И Гектор уже простился с Андромахой, не удержавшей своего шлемоблещущего героя ни своей любовью, ни сыном: «Муж удивительный, губит тебя твоя храбрость! Ни сына ты не жалеешь младенца, ни бедной матери; скоро буду вдовой я, несчастная!»
И скоро останется только вот это — девять уровней урбанизации, где один город растет из другого и поглощает его, чтобы быть «проглоченным» следующим. Меня когда-то поразило самое старое пещерное кладбище в Печерском монастыре, где колоды XVIII века проваливались в колоды XVII, те наполовину обращались в землю в XVI, пока, наконец, к XV все не делалось пылью под ногами. И ты стоял, со смятением понимая, что эта земля — прах твоих предков, и словно впервые слышал слава панихиды: «Земля еси и в землю отыдеши, аможе вси человецы пойдем…»
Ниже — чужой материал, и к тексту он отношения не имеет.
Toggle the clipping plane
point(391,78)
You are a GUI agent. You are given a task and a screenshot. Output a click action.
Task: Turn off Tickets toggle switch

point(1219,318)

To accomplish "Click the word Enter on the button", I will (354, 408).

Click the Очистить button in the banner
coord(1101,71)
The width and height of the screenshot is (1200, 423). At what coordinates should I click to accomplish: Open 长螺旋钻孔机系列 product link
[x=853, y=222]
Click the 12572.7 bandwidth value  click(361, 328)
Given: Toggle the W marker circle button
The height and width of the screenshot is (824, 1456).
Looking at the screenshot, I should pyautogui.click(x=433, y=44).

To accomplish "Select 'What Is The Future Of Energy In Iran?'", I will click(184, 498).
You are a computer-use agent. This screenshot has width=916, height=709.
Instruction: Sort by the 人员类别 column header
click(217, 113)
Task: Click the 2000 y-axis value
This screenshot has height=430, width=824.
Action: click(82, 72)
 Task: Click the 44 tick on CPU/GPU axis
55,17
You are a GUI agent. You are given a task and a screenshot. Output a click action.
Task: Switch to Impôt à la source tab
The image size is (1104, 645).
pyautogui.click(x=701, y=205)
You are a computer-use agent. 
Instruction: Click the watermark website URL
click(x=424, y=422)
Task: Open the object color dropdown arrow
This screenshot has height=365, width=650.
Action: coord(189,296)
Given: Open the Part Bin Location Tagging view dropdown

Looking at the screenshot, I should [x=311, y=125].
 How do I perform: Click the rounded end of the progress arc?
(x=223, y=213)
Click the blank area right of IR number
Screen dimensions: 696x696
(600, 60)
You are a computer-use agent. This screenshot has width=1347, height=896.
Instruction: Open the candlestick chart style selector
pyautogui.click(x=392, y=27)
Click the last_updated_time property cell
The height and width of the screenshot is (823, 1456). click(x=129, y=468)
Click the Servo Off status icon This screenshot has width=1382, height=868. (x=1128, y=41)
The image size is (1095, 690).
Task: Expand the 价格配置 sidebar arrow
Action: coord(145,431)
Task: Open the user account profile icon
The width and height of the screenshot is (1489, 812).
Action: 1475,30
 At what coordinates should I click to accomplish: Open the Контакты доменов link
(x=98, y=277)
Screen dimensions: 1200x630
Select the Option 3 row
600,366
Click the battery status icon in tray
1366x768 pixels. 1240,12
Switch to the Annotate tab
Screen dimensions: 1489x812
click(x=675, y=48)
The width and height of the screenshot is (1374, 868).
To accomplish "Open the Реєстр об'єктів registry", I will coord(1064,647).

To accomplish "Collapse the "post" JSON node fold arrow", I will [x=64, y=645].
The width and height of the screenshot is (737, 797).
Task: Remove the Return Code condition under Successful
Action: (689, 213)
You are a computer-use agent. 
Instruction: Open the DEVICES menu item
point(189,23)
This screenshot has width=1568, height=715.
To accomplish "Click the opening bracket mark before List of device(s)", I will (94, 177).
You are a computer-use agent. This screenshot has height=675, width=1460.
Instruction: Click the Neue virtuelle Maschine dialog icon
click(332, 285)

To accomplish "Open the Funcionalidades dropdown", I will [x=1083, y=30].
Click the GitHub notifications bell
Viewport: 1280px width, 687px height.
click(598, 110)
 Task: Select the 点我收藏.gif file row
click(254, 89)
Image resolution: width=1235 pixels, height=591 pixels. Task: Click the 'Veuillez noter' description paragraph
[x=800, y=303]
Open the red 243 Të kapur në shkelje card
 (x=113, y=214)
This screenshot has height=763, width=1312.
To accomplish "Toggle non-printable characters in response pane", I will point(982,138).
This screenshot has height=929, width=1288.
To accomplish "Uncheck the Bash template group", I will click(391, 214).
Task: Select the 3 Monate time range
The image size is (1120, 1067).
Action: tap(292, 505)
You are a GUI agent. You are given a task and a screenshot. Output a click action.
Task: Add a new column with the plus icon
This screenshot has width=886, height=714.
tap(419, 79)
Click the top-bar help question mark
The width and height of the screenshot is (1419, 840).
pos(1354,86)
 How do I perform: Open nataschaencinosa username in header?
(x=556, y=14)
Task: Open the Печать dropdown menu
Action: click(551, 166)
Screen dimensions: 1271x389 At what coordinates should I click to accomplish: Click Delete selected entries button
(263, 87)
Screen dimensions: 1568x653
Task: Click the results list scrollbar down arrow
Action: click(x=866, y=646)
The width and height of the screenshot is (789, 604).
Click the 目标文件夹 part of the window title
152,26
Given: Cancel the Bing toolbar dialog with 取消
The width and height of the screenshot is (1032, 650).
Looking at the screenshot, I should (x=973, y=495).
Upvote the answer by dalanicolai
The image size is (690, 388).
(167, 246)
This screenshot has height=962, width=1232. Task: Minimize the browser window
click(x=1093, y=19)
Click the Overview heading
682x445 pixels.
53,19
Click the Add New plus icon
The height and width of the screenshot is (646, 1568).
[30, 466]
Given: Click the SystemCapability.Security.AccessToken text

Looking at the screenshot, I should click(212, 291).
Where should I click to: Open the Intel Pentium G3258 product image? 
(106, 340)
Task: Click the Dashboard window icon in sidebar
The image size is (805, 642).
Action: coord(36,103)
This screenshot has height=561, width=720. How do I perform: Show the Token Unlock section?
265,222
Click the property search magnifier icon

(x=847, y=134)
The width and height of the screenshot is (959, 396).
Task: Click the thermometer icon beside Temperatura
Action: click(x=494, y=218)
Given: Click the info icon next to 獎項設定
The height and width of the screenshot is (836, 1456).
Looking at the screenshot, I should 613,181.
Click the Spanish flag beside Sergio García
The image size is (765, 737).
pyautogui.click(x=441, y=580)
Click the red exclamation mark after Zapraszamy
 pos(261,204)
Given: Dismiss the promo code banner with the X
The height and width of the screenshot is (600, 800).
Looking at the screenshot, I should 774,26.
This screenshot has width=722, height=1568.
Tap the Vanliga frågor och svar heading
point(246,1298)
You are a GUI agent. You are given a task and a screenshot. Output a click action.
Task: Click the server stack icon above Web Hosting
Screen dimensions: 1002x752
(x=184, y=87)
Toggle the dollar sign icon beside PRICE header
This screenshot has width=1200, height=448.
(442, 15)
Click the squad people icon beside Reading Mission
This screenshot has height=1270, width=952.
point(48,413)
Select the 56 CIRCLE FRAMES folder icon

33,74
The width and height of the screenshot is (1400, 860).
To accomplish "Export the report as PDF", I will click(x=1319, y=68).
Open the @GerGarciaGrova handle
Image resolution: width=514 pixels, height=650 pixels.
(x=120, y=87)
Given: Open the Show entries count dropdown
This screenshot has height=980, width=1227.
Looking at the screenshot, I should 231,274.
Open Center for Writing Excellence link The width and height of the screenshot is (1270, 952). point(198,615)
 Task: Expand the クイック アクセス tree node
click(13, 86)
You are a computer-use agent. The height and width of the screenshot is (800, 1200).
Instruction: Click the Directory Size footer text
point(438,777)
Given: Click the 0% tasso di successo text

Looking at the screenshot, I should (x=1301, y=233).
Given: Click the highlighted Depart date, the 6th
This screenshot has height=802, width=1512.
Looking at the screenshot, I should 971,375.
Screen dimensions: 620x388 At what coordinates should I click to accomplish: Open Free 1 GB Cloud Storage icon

Та, первая, Троя — уже земля, почва, а сверху Илион и иные города и времена. Не эта ли слишком обязывающая древность заставила Константина миновать Трою, когда он искал место для второго Рима? Ветхая слава висела бы на молодой столице неподъемным грузом. И город продолжал распадаться до туристической достопримечательности, до простодушного деревянного коня, из которого дети и солдаты любят глядеть на окрестности.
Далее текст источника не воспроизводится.